Best Ways to Enjoy It
Scoop this into deep bowls while it is steaming hot. It pairs beautifully with cauliflower rice for a full keto meal. You can also enjoy it as a hearty, creamy soup. Add a squeeze of fresh lime for a bright finish. Set the table and enjoy a cozy night in with this dish.
Storage & Reheating
Store your leftovers in an airtight container for later. It stays fresh in the fridge for up to three days. This makes it a great option for easy weekday lunches. To reheat, just warm it gently on the stove over low heat. This keeps the coconut milk sauce perfectly smooth and creamy.
Tips for Best Results
- Don’t skip the fish sauce for that deep savory flavor.
- Avoid using low-fat coconut milk as the sauce will be thin.
- Sauté the curry paste for one minute to wake up the spices.
- Cut your chicken into even pieces so they cook at the same rate.
- For a winter health boost, add an extra teaspoon of fresh ginger.
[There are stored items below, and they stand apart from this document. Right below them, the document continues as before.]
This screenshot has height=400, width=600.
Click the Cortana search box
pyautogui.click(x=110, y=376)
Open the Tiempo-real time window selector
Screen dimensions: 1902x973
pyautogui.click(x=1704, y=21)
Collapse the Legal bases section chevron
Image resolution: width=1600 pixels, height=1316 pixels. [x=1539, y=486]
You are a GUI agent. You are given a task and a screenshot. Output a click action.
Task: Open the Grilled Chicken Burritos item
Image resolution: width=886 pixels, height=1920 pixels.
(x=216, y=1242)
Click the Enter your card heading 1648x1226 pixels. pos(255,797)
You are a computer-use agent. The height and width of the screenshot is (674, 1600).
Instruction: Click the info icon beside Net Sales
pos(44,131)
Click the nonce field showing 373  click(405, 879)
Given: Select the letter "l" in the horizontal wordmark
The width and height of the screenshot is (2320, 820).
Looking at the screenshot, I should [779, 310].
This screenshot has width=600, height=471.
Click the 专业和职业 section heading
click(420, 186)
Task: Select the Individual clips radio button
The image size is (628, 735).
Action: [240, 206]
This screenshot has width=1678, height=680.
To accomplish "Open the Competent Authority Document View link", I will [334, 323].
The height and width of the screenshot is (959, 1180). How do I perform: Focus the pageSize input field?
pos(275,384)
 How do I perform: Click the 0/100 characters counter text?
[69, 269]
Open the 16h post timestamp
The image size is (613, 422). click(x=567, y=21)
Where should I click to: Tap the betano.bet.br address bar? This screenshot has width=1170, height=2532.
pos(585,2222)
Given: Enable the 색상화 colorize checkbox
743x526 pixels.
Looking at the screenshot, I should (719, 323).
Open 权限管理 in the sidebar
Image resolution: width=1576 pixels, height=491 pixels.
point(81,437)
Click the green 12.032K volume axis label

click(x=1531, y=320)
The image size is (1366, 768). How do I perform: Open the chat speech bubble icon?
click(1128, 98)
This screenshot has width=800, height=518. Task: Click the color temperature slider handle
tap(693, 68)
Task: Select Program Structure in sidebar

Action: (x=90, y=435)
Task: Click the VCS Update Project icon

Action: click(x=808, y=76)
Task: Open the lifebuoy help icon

- Double the recipe if you are feeding a larger crowd.
- Garnish with a lot of cilantro for a fresh herbal pop.
Easy Flavor Ideas
- Swap chicken for firm tofu to make it a vegetarian meal.
- Add a handful of fresh spinach at the very end for more greens.
- Use green curry paste if you prefer a different spice profile.
- Swap the red peppers for snap peas for a seasonal spring crunch.
Common Questions
Can I use chicken breast instead?
Yes, you can use breast meat if you prefer it. Just be careful not to overcook it so it stays juicy. Chicken thighs are naturally more tender in this sauce.
Is this recipe very spicy?
Red curry paste has a mild and warm heat. It is usually very kid-friendly and approachable for beginners. You can add more paste if you want extra spice.
How do I know the chicken is done?
The chicken should no longer be pink in the center. It usually takes about 5 to 7 minutes of browning. The simmering step ensures it is fully cooked and tender.
I hope this cozy Dairy-Free Keto Chicken Curry brings some warmth to your kitchen. It is such a simple way to eat well during a healthy reset. Give it a try and enjoy every creamy bite.
— Alex
Ingredients
- 1.5 lbs chicken thighs, cut into bite-sized pieces
- 1 can (13.5 oz) full-fat coconut milk
- 2 tbsp red curry paste
- 1 tbsp coconut oil
- 1 tbsp minced ginger
- 2 cloves garlic , minced
- 1 tbsp fish sauce
- 1 cup broccoli florets
- 1/2 cup sliced red bell pepper
- Fresh cilantro for garnish
Instructions
- Heat coconut oil in a large skillet over medium-high heat.
- Add chicken pieces and brown for 5-7 minutes until cooked through.
- Stir in the garlic and ginger and cook for 1 minute until fragrant.
- Add the red curry paste and stir to coat the chicken.
- Pour in the coconut milk and fish sauce, stirring to combine.
- Add broccoli and bell peppers, then simmer for 8-10 minutes until vegetables are tender.
- Garnish with fresh cilantro before serving.